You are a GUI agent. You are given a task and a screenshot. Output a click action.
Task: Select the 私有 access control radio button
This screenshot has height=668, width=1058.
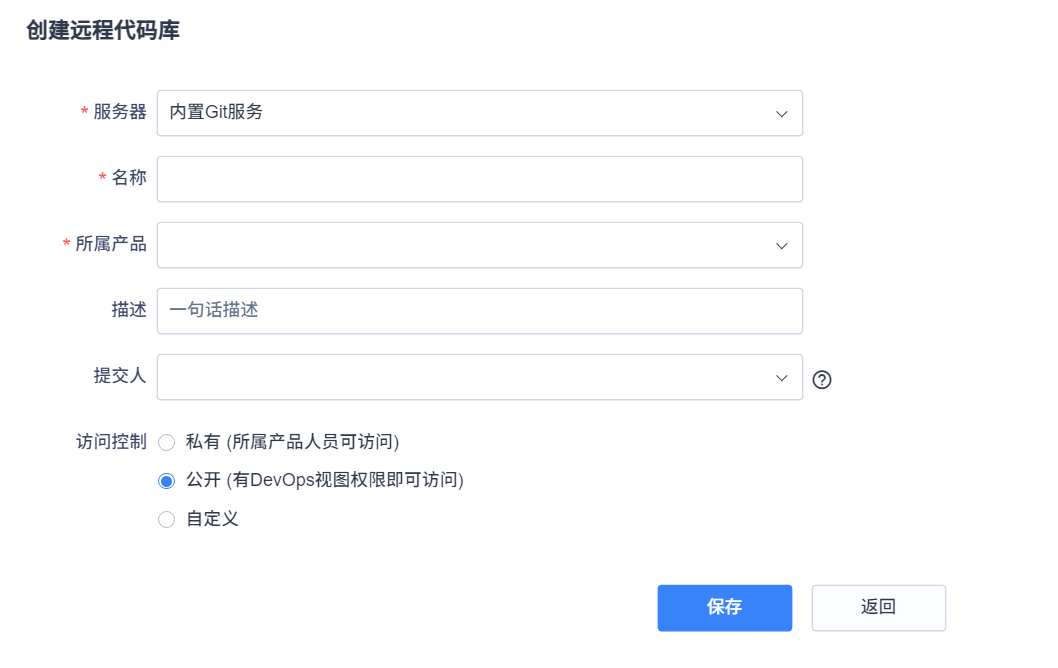click(167, 442)

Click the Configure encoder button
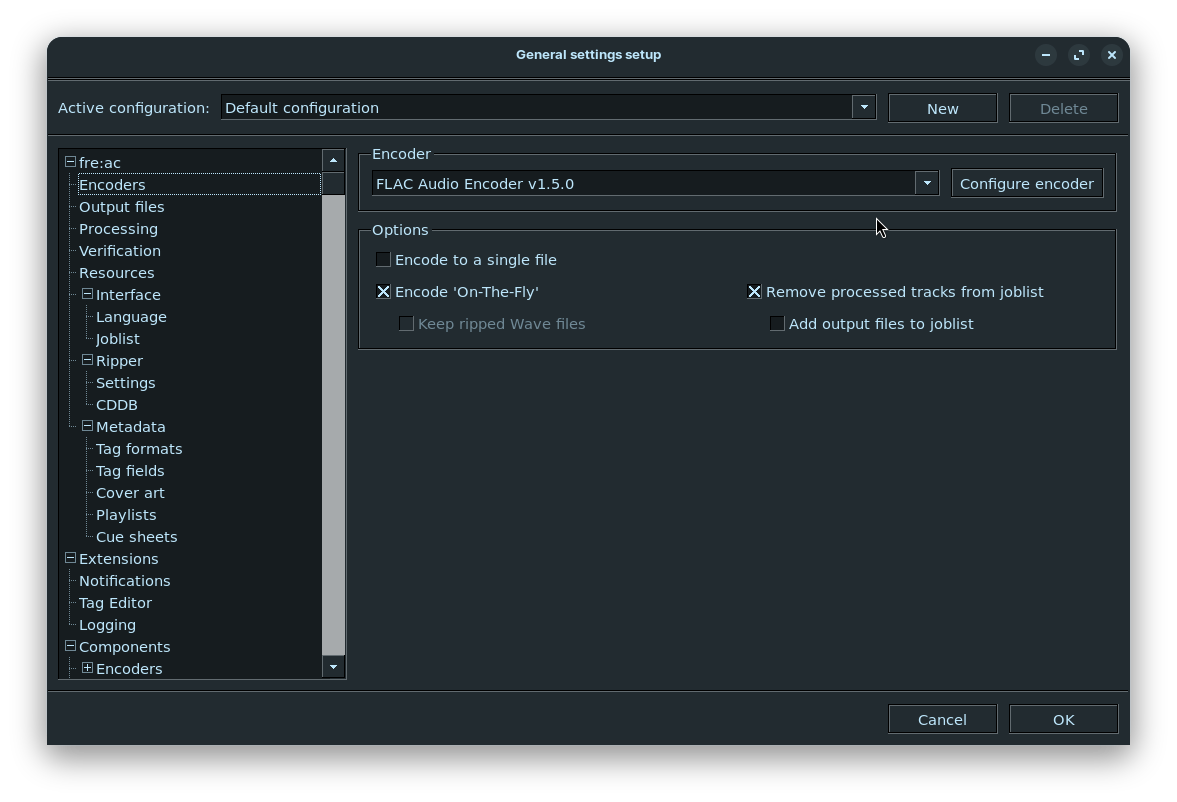[1027, 184]
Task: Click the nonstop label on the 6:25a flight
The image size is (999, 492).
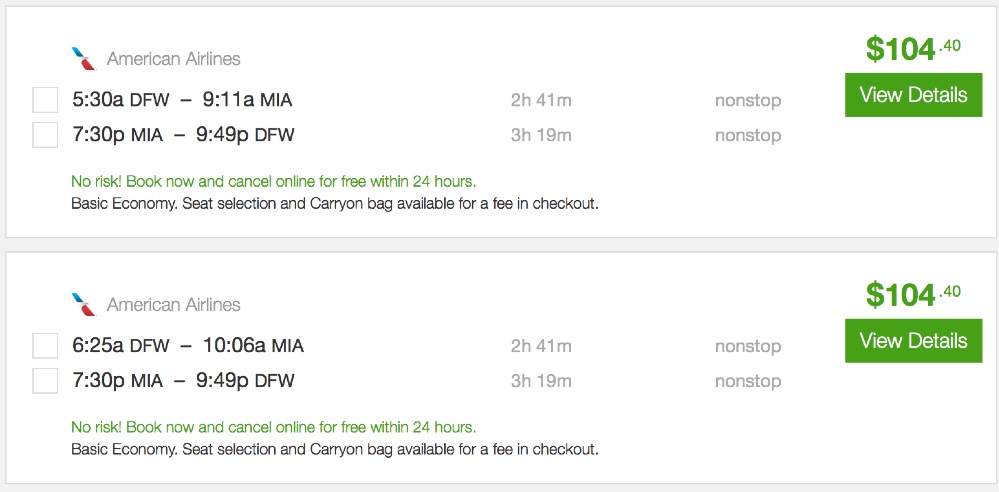Action: 748,346

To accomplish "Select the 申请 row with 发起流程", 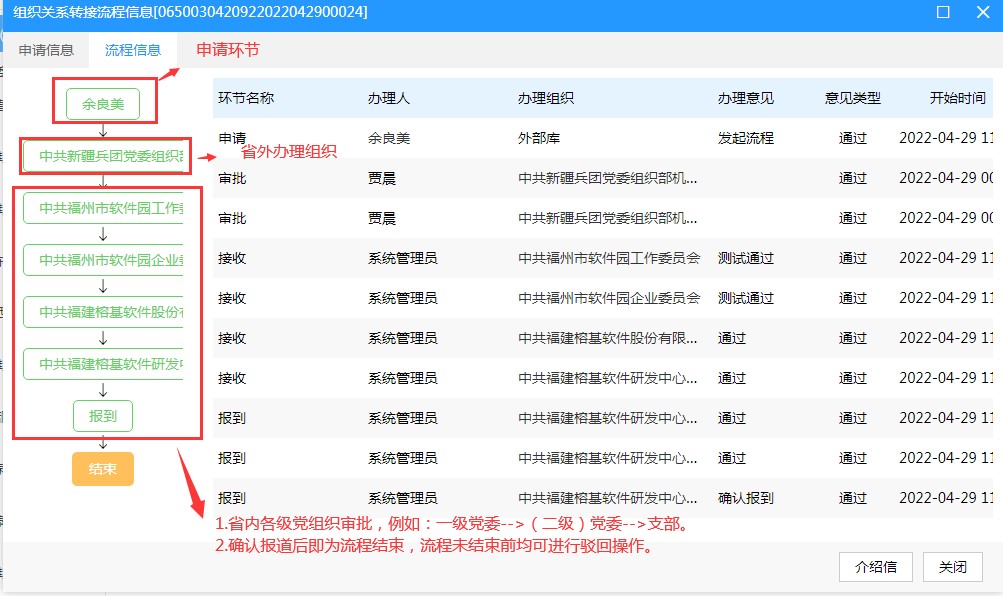I will tap(600, 138).
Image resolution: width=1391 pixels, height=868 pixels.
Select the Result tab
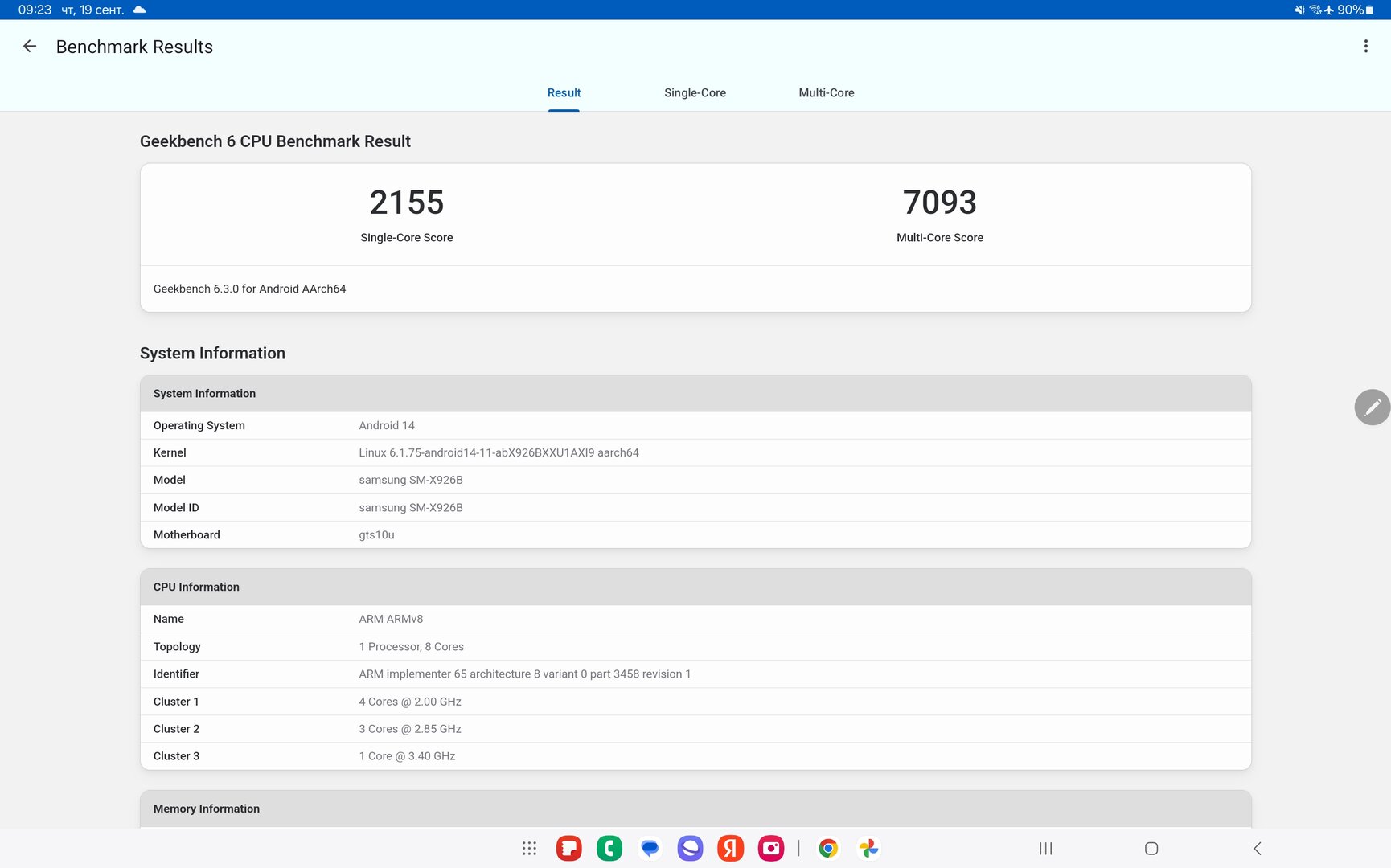click(564, 93)
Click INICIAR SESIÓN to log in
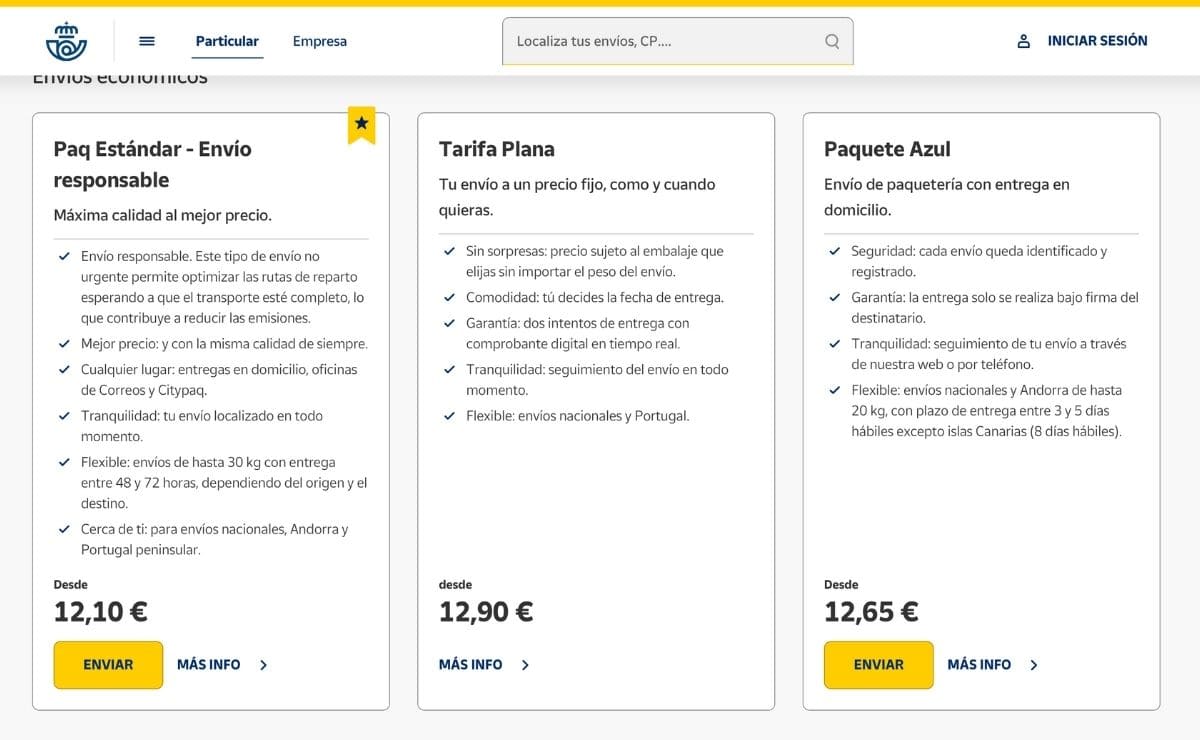The height and width of the screenshot is (740, 1200). [x=1096, y=40]
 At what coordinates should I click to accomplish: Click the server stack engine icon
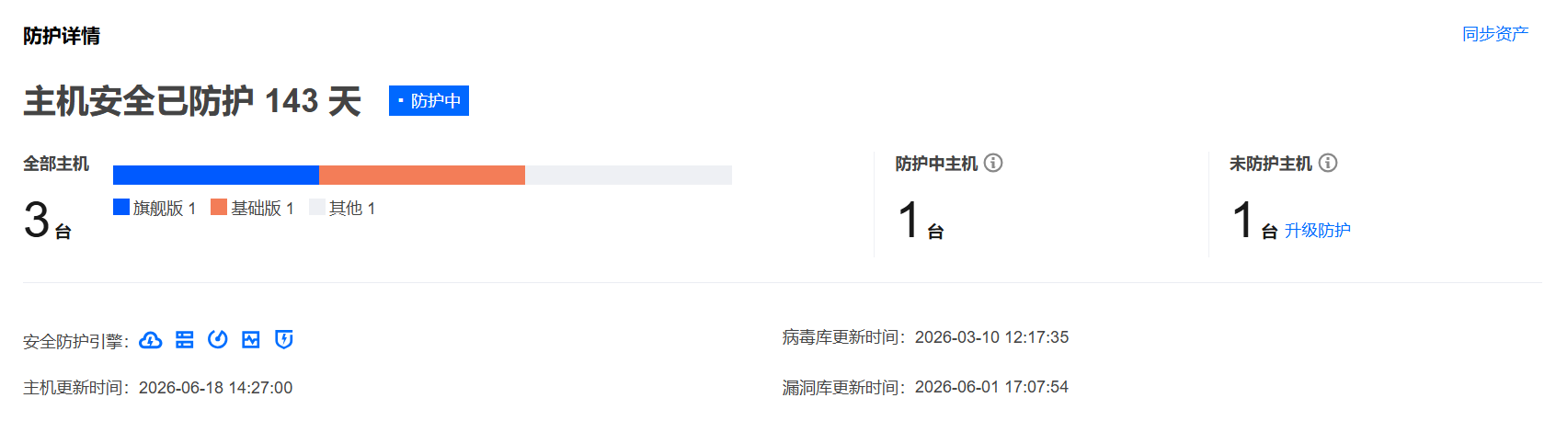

================

### BRIEF
From the line containing "Image resolution: width=1391" down to the last line of the records above, repeat every line exactly and nothing else, dropping any pictures.

### ANSWER SPACE
Image resolution: width=1391 pixels, height=868 pixels.
Select the Result tab
click(564, 93)
Click INICIAR SESIÓN to log in
The height and width of the screenshot is (740, 1200). [x=1096, y=40]
 At what coordinates should I click to accomplish: Click the server stack engine icon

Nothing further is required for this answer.